おそらく扉を繋げるってばれたんだろう。その能力を利用してやろうって連中が出てくるかもしれないとは予想してたが、まさか逆に消そうなんて奴が出てくるとはな」
これで警戒心を抱いてもう扉は繋がないと言ってくれれば一件落着であるのだが。
けれど。
「そうなんだ。それは災難だったね」
クリストファは遠回しに自分の身が危ないと言われたことに気づいていないのか、それとも気づいても気にしていないだけなのか、まるで他人事のようにそう返した。
ならば直接的に言うだけのこと。体ごとクリストファに向き直り、クリストファを見据えて説得を試みる。

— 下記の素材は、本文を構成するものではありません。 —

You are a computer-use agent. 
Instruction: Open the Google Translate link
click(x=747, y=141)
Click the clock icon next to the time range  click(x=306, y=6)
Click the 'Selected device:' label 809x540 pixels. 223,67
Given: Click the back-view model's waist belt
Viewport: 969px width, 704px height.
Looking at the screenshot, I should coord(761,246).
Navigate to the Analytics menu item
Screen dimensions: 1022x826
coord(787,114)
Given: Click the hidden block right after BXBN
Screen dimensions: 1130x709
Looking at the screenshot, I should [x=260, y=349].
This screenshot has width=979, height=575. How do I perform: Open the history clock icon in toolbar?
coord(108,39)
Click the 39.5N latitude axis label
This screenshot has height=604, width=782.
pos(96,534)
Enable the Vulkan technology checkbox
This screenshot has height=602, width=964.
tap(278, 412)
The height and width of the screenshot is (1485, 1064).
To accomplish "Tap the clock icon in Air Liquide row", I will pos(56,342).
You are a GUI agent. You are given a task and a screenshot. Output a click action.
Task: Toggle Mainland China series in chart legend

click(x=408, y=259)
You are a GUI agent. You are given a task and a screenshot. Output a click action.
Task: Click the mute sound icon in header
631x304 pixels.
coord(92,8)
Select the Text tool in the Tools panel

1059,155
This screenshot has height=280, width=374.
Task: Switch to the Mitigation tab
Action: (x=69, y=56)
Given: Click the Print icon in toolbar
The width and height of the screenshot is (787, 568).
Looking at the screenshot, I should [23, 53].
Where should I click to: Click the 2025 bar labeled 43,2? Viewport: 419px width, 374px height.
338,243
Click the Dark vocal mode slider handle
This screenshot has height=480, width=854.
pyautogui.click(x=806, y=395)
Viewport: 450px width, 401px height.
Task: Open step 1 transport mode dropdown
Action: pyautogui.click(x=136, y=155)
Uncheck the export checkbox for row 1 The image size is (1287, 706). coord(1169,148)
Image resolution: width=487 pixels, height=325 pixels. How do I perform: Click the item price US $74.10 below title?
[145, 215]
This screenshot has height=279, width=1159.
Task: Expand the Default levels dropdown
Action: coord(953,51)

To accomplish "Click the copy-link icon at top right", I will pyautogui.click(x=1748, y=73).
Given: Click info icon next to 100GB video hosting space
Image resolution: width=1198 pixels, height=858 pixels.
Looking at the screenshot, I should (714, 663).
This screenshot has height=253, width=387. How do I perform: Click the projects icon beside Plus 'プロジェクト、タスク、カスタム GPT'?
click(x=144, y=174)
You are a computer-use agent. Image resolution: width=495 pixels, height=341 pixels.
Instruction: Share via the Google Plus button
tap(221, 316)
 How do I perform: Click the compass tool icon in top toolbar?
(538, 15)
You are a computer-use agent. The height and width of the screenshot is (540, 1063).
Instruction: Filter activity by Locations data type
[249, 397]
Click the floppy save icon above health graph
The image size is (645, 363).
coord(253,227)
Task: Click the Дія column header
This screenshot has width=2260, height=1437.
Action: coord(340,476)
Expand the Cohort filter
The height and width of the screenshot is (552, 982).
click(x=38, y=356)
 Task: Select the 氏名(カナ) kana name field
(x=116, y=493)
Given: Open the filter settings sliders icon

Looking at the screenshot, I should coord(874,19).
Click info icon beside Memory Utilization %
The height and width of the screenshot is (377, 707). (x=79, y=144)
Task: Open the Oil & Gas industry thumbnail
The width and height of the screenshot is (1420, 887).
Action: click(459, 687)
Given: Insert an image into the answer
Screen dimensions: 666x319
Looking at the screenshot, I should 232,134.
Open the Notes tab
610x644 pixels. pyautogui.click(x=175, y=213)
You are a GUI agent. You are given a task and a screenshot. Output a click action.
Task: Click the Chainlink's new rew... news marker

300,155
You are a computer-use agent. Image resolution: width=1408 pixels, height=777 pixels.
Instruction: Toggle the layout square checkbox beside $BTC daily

「クリストファ。ここ数か月の内にいくつも扉を繋いでいるのはお前だろう?」
「そうだね、扉ならいくつも繋いでる」
「あっさり認めたのは事情を知っている俺だからか? ――まぁいい。
繋ぐのはアドリヴェルテの命令か?」
「繋ぎたいから繋いでる。それだけ。アドリィに言われて繋ぐときは痕跡が残らないように繋がりを断っちゃうから、僕としてはあんまり繋いだ気がしないんだよね」
「……おい」
溜め息を吐かずにはいられない。口の端が引きつる。
眉目秀麗な顔をしてさらりと何を言いやがる!
それが原因で世間をどれだけ騒がせていると思っているのだ。
努めて冷静にラギは説得を続ける。
「止めてくれ、もう扉を繋ぐな。扉が世界に与える影響と自分に及ぼす危険性を考えてくれ」
するとクリストファは言った。軽く肩を竦め、変わらず軽い口調で。
「無理だよ。だって僕は扉を繋ぐために存在しているんだ。それなのに止めろなんて可笑しなことを言ってくれるじゃないか」
実験体であるクリストファに対して否定の言葉はすぐに出てこなかった。
代わりにその通りだなんて肯定の言葉が出そうになる。自分は――嫌になるほどどこまでも魔術師だ。
「ウォルトの話でも聞こうかと思ったんだけど、またにするよ」
ラギが言葉をかける前にクリストファは背を向ける。その背に掛ける上手い言葉も見つからず、ただ部屋を出て行くのを見送るしかなかった。